The Affordable Care Act is the law that has led to health care reform. The full name of the law is the Patient Protection and Affordable Care Act. The law has three main goals. 1) Help more people have health insurance. 2) Reduce the cost of health care. 3) Improve how people get health care.

Under the law:

If you don’t have health insurance and you make more than $10,000 a year ($20,000 for a family), you'll most likely need to buy it by Jan. 1, 2014. If you don't, you'll pay a penalty.

Each state will have a Marketplace, also called an Exchange, where you can buy health insurance. It will be available to you online, on the phone, or in person. In the Marketplace, you can see all the health insurance choices for your state in one place.

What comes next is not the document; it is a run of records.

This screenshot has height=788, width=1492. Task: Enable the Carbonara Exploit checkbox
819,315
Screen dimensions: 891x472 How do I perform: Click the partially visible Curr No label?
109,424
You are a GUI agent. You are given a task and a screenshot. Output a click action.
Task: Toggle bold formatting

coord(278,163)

You may be eligible for financial aid, called subsidies, to buy insurance. How much aid you get depends on how much you make a year, how many people are in your family, and where you live. Many families with an annual income less than $94,200 a year will get some financial help.

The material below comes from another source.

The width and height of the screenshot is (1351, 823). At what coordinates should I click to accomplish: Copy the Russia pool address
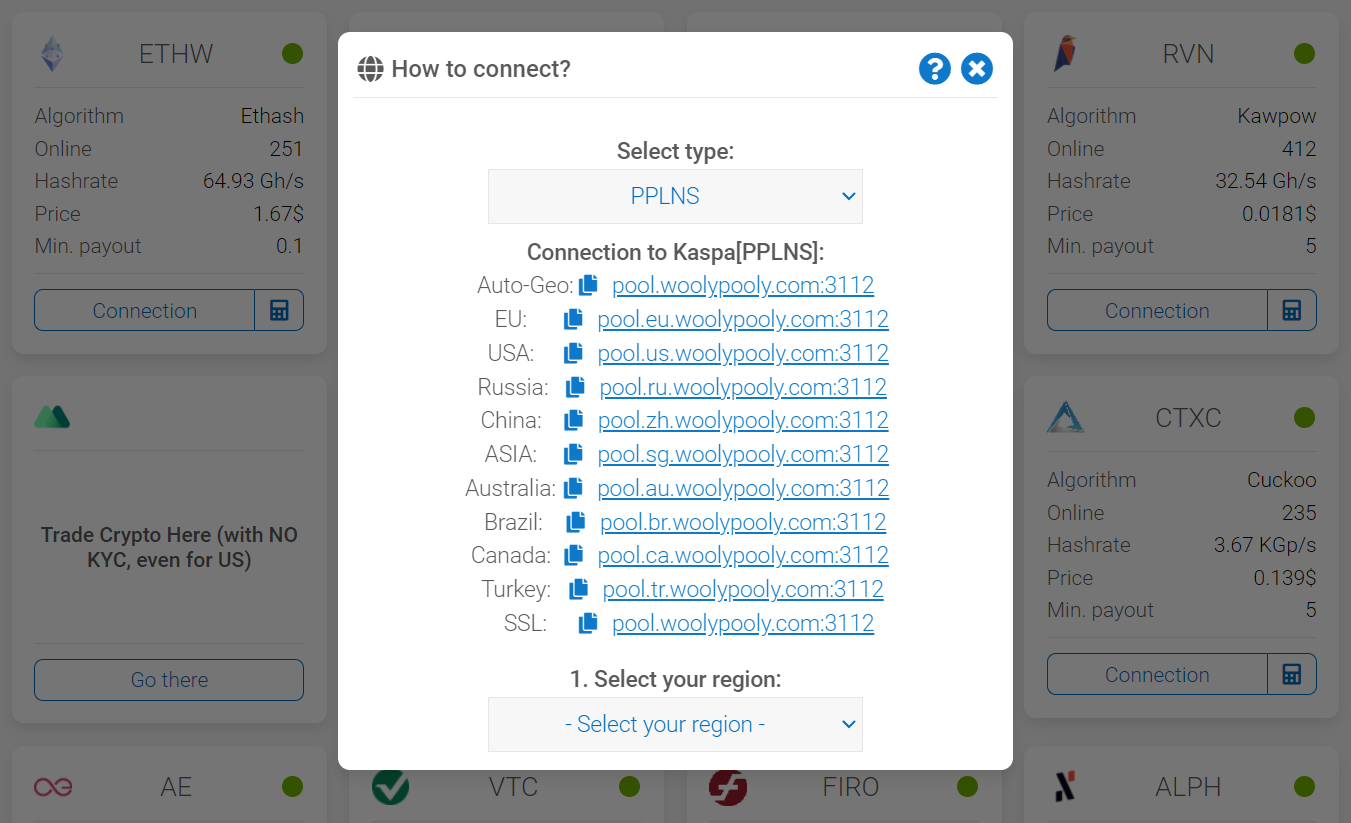coord(575,387)
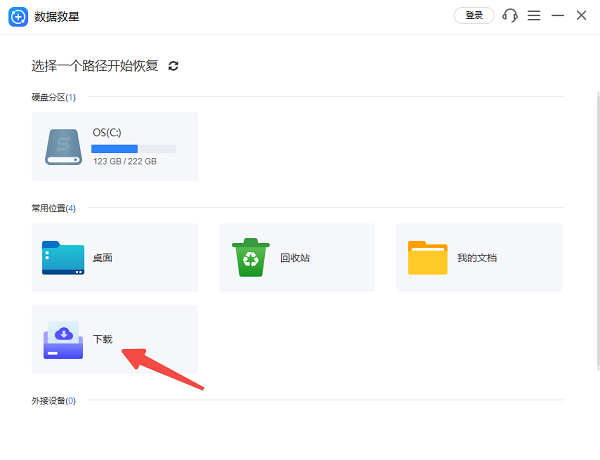Click the 常用位置(4) section header

54,208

Your children can stay on your plan until they turn 26.

If you have a health problem, you must be accepted by any health plan you want. You cannot be denied coverage because of a pre-existing condition.

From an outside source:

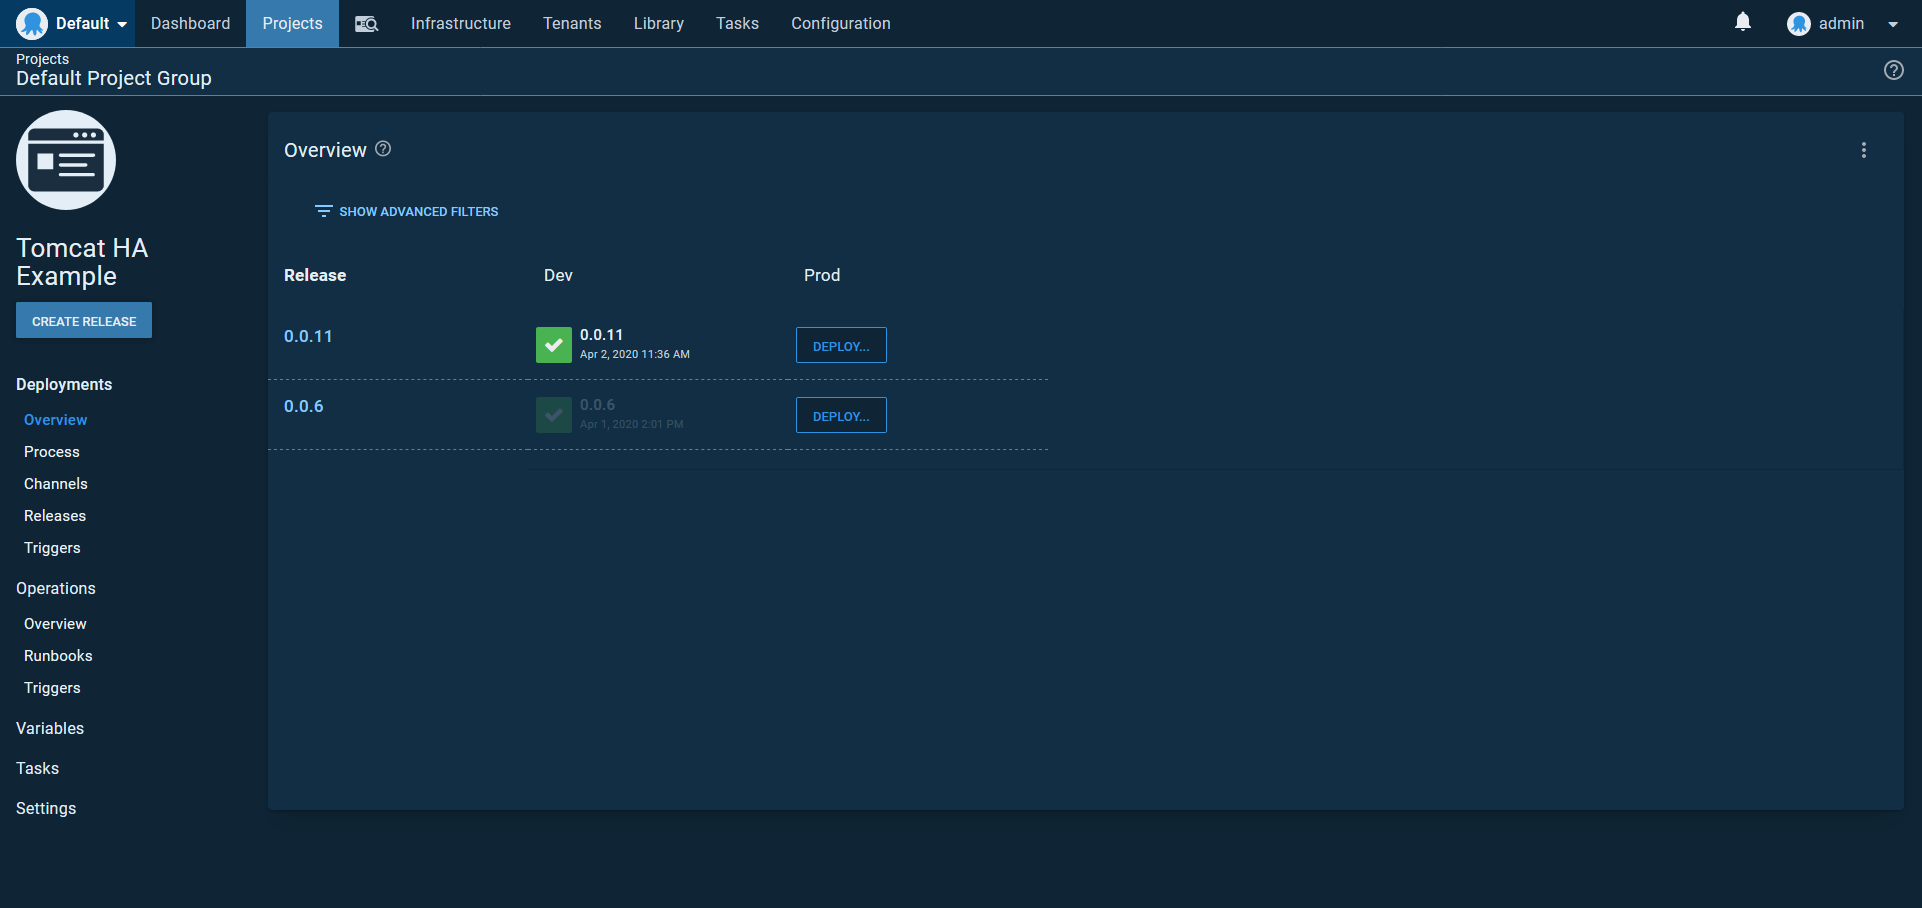Open the vertical three-dot overflow menu
The height and width of the screenshot is (908, 1922).
(1863, 150)
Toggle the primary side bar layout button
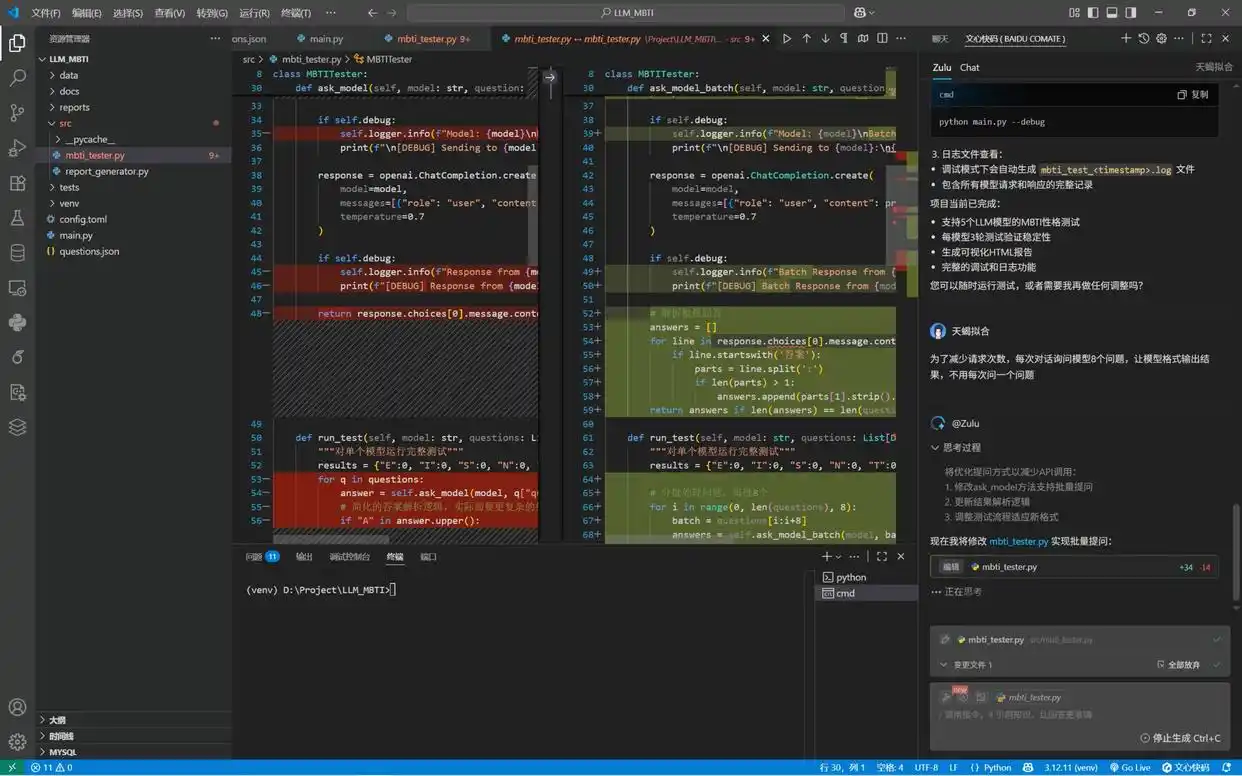This screenshot has width=1242, height=776. 1092,13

Even if you have a chronic condition or a serious accident, your health plan has to pay for your essential benefits no matter how much they cost. You can get all the care you need for the services on the list of essential benefits without worrying that your health plan will stop paying its part.

A chronic condition is one that can't be cured but isn't immediately life threatening. Some chronic conditions are allergies, arthritis, asthma, diabetes, and heart disease.

Essential benefits include emergency services, staying in the hospital, maternity and newborn care, prescriptions, and others.